Using the "ZNC" IRC bouncer with OS X and iPhone

Written . Tagged Colloquy, IRC, OS X, iPhone.

An IRC bouncer is basically a proxy server that you connect to IRC through.

This offers various benefits and possibilities; the major one for me is that I appear constantly connected and will see a scrollback of missed messages when I reconnect my client. This means no more connecting in the middle of something and not having context. With iPhone IRC clients, it’s especially useful, since third-party iPhone applications don’t maintain their connection when you switch away from them. I can also share a single apparent IRC connection between my home computer, my work computer and my phone.


I wanted a bouncer that I could run off my OS X home server. I looked at a few, but they were all severely underdocumented and/or didn’t work as expected. I eventually found one I liked, on the advice of @colloquyapp on Twitter: ZNC.

I like about ZNC that it works well with very little fuss, and that it’s fairly well documented.


I compiled from source according to the wiki instructions. You need the OS X developer tools or equivalent for this.

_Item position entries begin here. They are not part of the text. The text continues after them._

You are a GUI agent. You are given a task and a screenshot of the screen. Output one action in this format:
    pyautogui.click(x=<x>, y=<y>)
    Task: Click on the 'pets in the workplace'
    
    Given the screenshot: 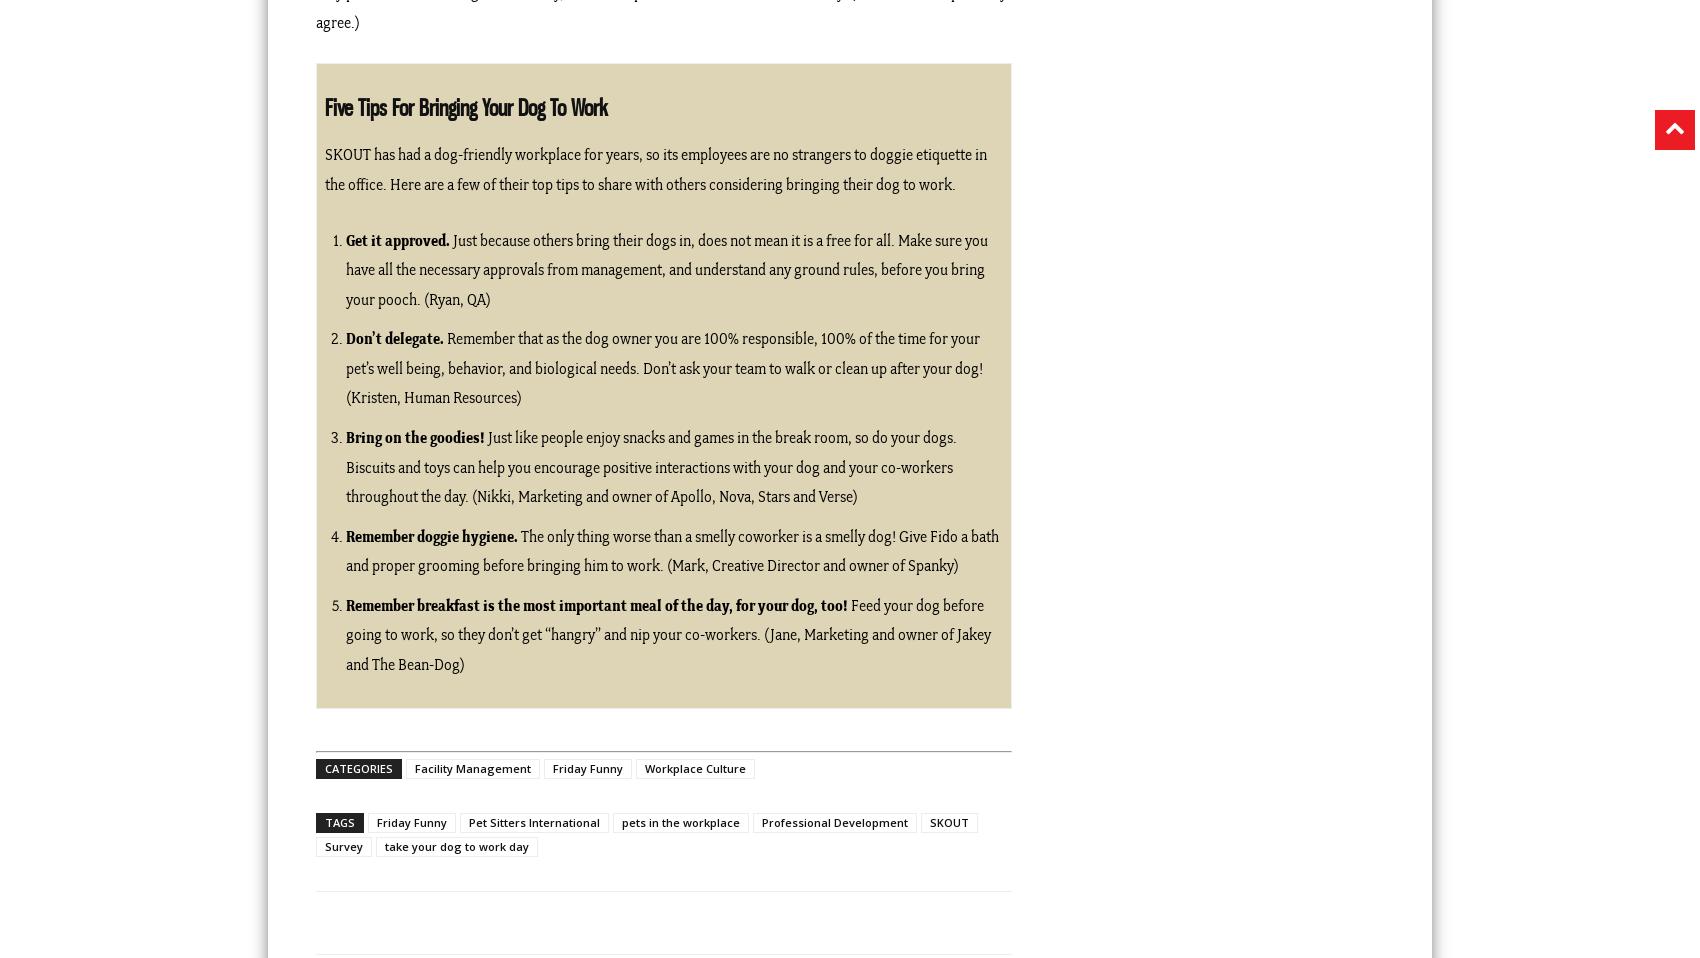 What is the action you would take?
    pyautogui.click(x=621, y=820)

After downloading the tar file from this page, unpacking it and changing into that directory, I did

./configure --prefix=/usr/local
sudo make install

Ensure /usr/local/bin is in your PATH. There’s no need to mess with --with-openssl; OS X has that covered.

With those settings, it compiled without a hitch for me.


Run znc --makeconf from the command line to interactively create a configuration file. Later, you can modify it by hand (it’ll be somewhere like ~/.znc/configs/znc.conf), or even from IRC (/msg *status help).

The README that came with the source, and the ZNC wiki, do a pretty good job of explaining the options. Some things that may not be obvious: “y” or “n” is enough when answering the “yes”/”no” setup questions, or just hit Return to go with the default. After setting the port, don’t forget to forward it in your router or firewall. You should activate SSL for encryption; it’s no hassle. The hostname of your shell is what you’ll connect to from the outside, e.g. “”.

I didn’t activate any global modules.

“Number of lines to buffer per channel” means that each time you connect, you’ll see that many lines of channel log from just before you connected. The default is plenty; I’ve turned it down to 30. Answering “yes” to “Would you like to keep buffers after replay?” will mean that if you connect from your computer and get to see what you missed, connecting later from your iPhone will show those same messages (no matter that they’re already been replayed). That means you are likely to see the same stuff several times, but also that you will always have context. I answered “yes”.

As for user modules, I went with: chansaver, so ZNC remembers what channels I join and part; keepnick, to keep trying for my primary nick; nickserv to auth me with NickServ; away to set me away when I detach (disconnect my clients) and save private messages, I think (documentation is unclear); awaynick to change my nick when I go away, to make it more obvious I’m not present. See the wiki for more information on modules.

If you add channels for ZNC to join automatically, don’t forget the initial “#”; it’s required.


It’s very easy to make sure ZNC keeps running, e.g. if you reboot your server or ZNC crashes (it hasn’t for me, so far). The wiki describes that you can just set up a cron job; if ZNC is already running with a given config, starting it again will have no effect.

I went with launchd instead of cron. This .plist will launch ZNC when OS X starts, as well as every 5 minutes (and after waking from sleep, if 5 minutes passed during that time). launchd has facilities for keeping an application always running, but that has some complications (pidfile management); starting every 5 minutes is good enough for me.

You can load my launchd task with these commands:

cd ~/Library/LaunchAgents
curl > name.henriknyh.znc.plist
launchctl load name.henriknyh.znc.plist

This will also start ZNC at that time if it isn’t already running.


When you’re all done, connect your IRC client to the bouncer on the hostname and port you configured, e.g. “”. When you connect to the bouncer, the configured username and password should be put in the server password field (yes, server password field) separated by a colon, like: myusername:mypassword.

And that should be it. When you’re done chatting, quit your IRC client; don’t actually part room by room, since that will part the bouncer from them as well. When you reconnect, the bouncer will let you know what you missed.

I’m using this successfully with LimeChat for full-size Macs and Mobile Colloquy on the iPhone.